Crisp SJ., Dixon CL., Jacobson L., Chabrol E., Irani SR., Leite MI., Leschziner G., Slaght SJ., Vincent A., Kullmann DM.
Chloride-permeable glycine receptors have an important role in fast inhibitory neurotransmission in the spinal cord and brainstem. Human immunoglobulin G (IgG) autoantibodies to glycine receptors are found in a substantial proportion of patients with progressive encephalomyelitis with rigidity and myoclonus, and less frequently in other variants of stiff person syndrome. Demonstrating a pathogenic role of glycine receptor autoantibodies would help justify the use of immunomodulatory therapies and provide insight into the mechanisms involved. Here, purified IgGs from four patients with progressive encephalomyelitis with rigidity and myoclonus or stiff person syndrome, and glycine receptor autoantibodies, were observed to disrupt profoundly glycinergic neurotransmission.
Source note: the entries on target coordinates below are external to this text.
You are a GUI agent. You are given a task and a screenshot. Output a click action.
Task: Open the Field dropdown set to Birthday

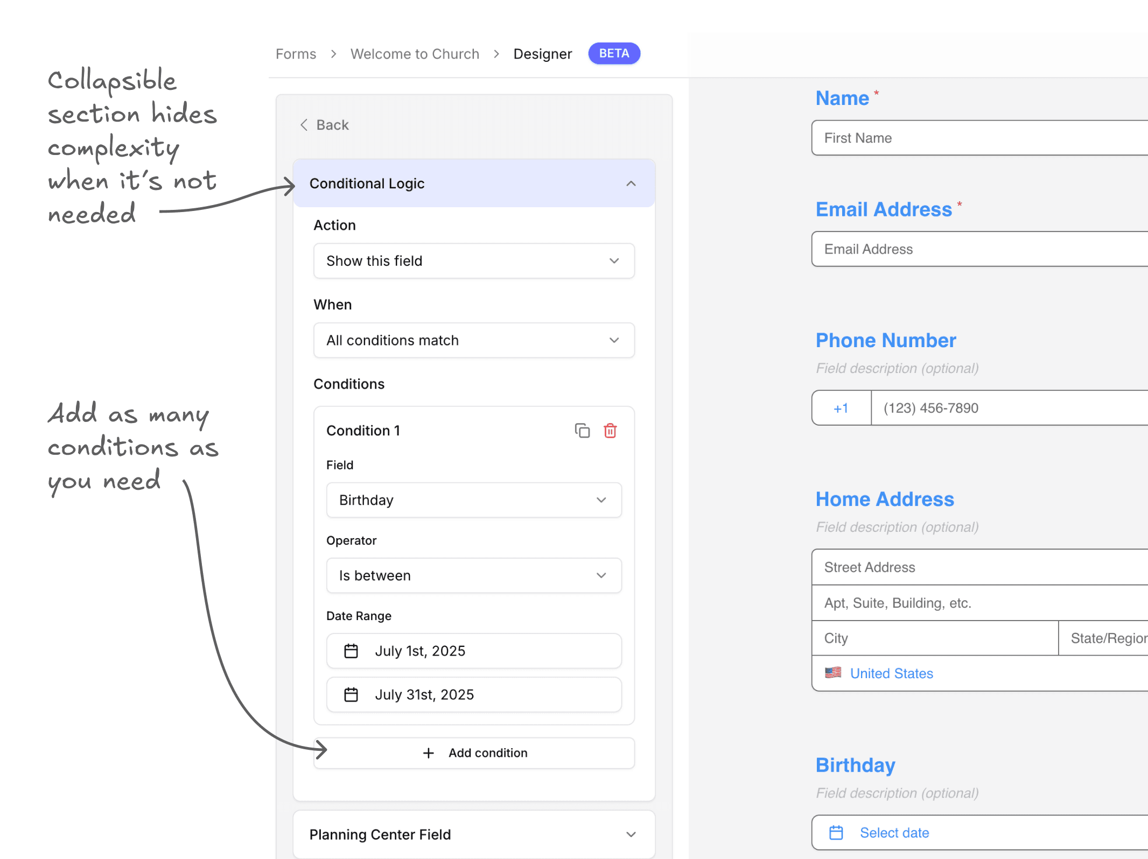(474, 500)
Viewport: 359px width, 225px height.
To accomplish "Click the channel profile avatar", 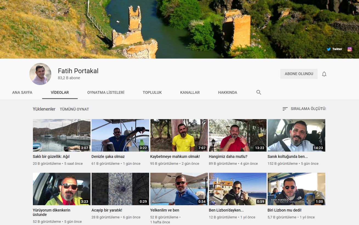I will pos(40,74).
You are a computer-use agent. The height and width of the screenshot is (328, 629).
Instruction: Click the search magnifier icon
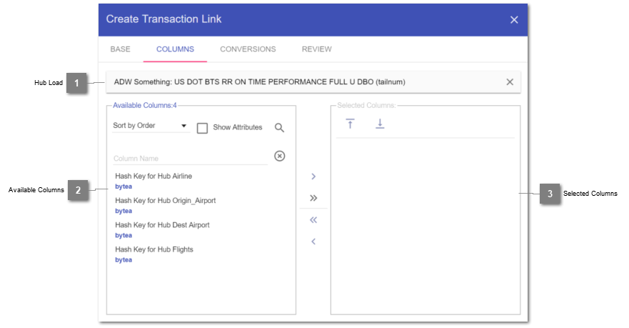click(279, 127)
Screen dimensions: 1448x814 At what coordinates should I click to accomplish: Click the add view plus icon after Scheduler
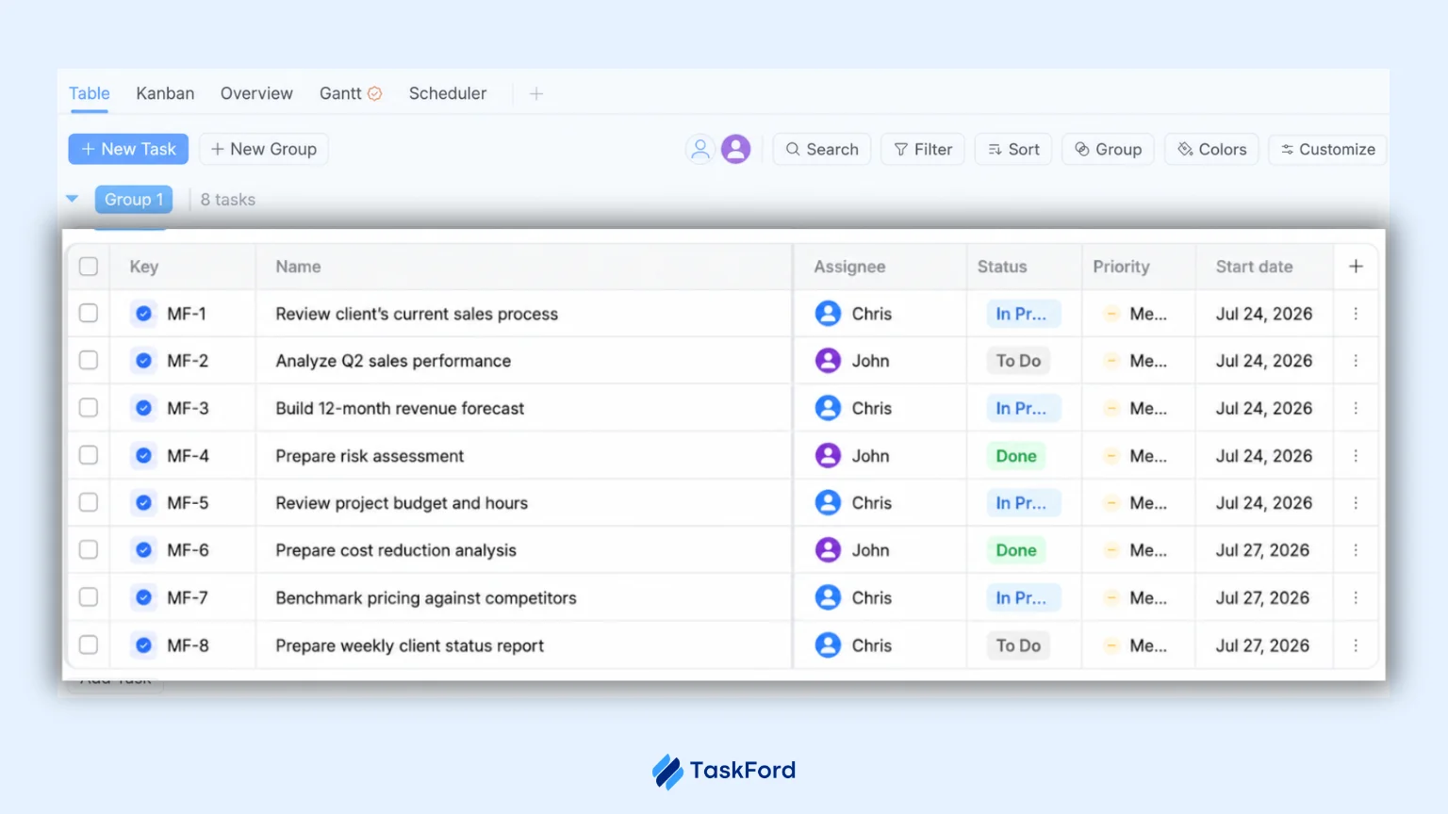[x=536, y=93]
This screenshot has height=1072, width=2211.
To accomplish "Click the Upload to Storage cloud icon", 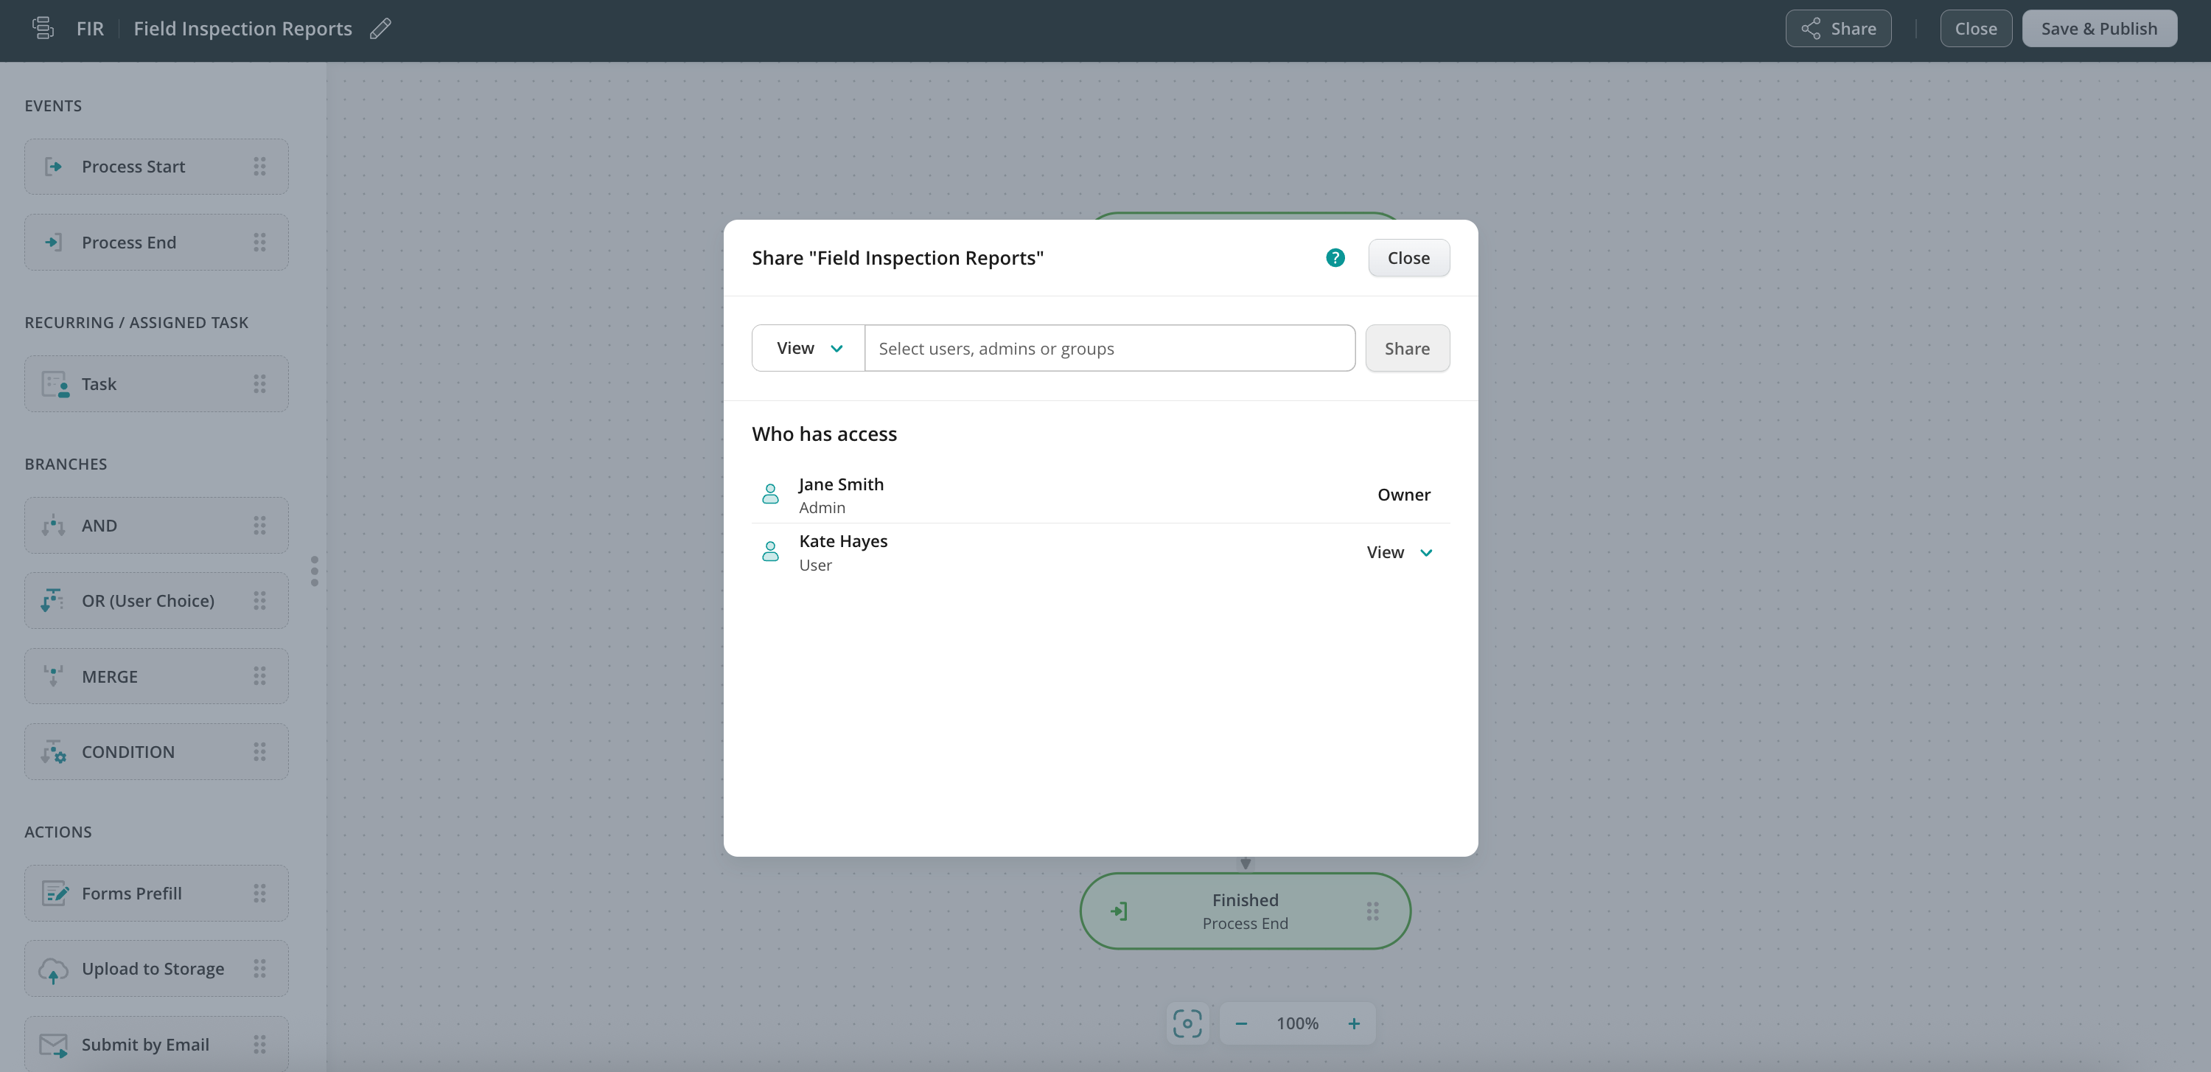I will pyautogui.click(x=53, y=969).
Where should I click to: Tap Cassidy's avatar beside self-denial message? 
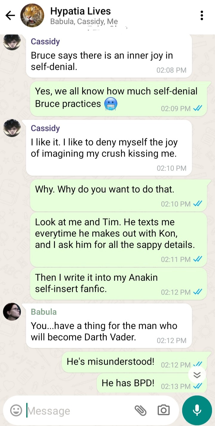12,42
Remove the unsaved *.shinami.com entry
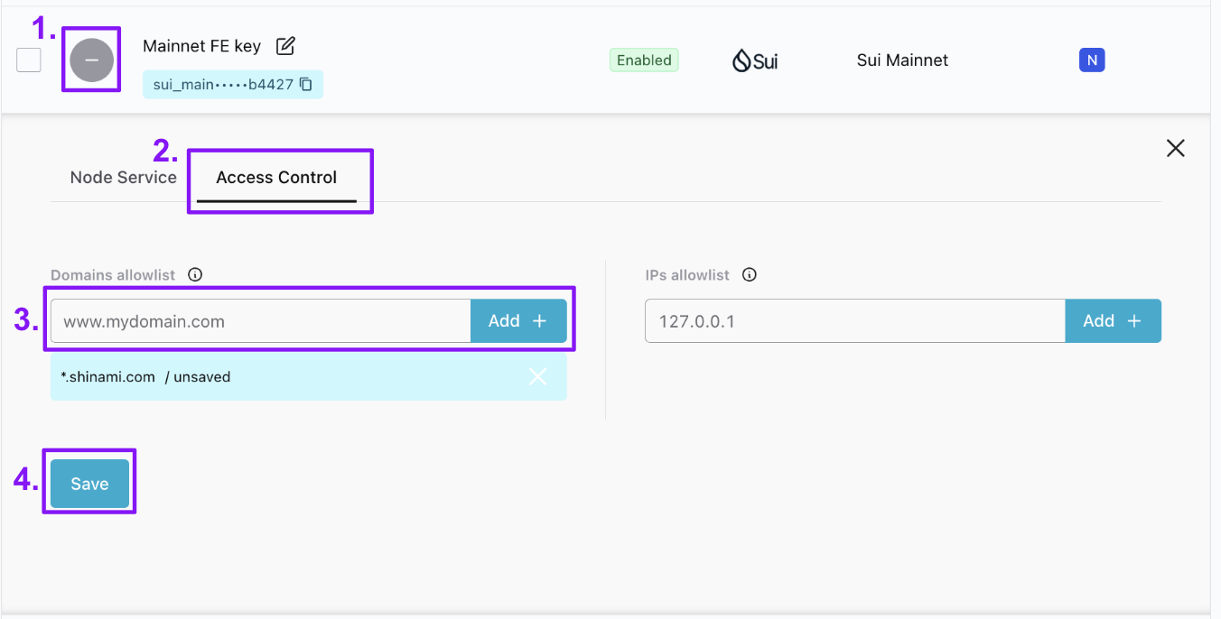Screen dimensions: 1221x619 [x=537, y=377]
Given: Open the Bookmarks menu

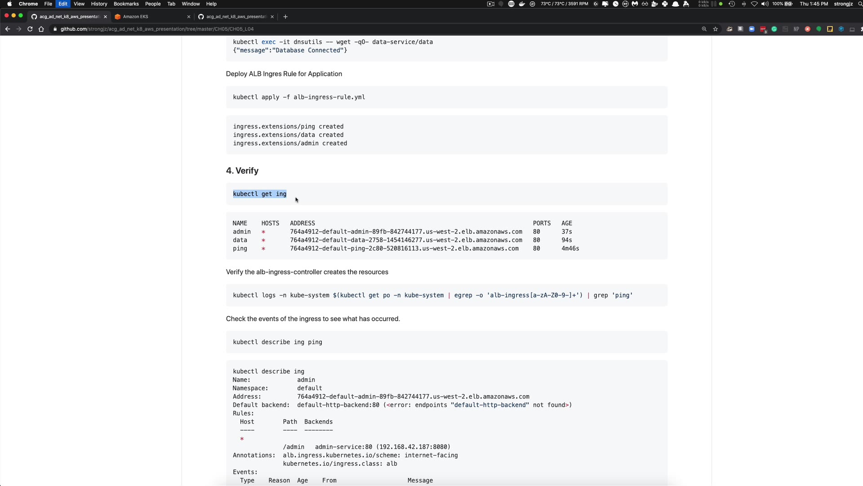Looking at the screenshot, I should point(126,4).
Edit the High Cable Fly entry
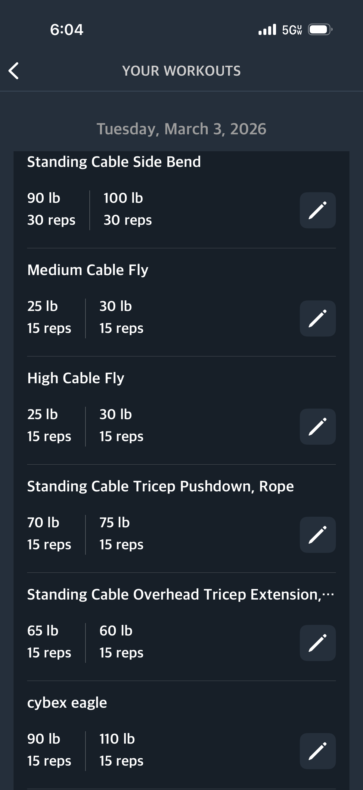This screenshot has width=363, height=790. pos(317,427)
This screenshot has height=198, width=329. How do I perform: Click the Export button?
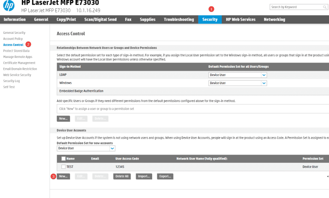click(x=165, y=176)
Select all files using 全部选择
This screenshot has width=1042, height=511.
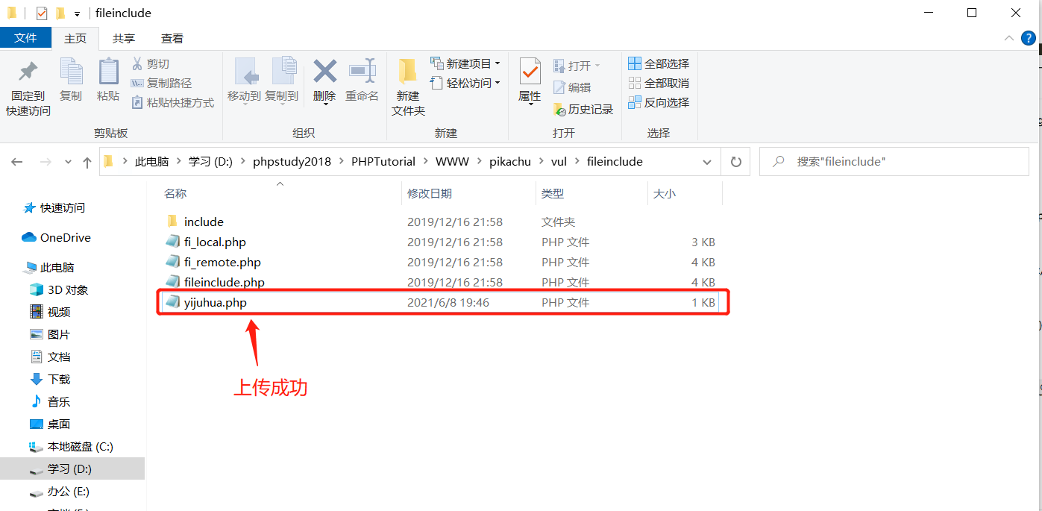point(659,63)
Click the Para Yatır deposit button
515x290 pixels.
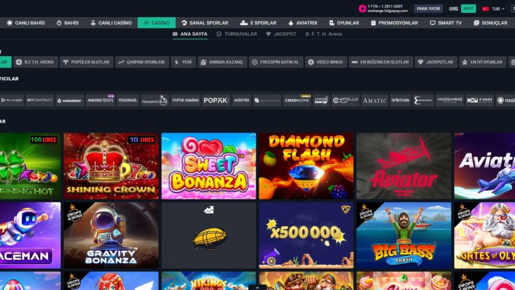point(428,9)
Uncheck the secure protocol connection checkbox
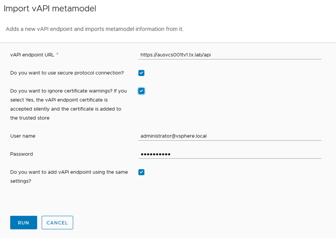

In whole-cell patch clamp recordings from cultured rat spinal motor neurons, glycinergic synaptic currents were almost completely abolished following incubation in patient IgGs. Most human autoantibodies targeting other CNS neurotransmitter receptors, such as N-methyl-d-aspartate (NMDA) receptors, affect whole cell currents only after several hours incubation and this effect has been shown to be the result of antibody-mediated crosslinking and internalization of receptors. By contrast, we observed substantial reductions in glycinergic currents with all four patient IgG preparations with 15 min of exposure to patient IgGs. Moreover, monovalent Fab fragments generated from the purified IgG of three of four patients also profoundly reduced glycinergic currents compared with control Fab-IgG. We conclude that human glycine receptor autoantibodies disrupt glycinergic neurotransmission, and also suggest that the pathogenic mechanisms include direct antagonistic actions on glycine receptors.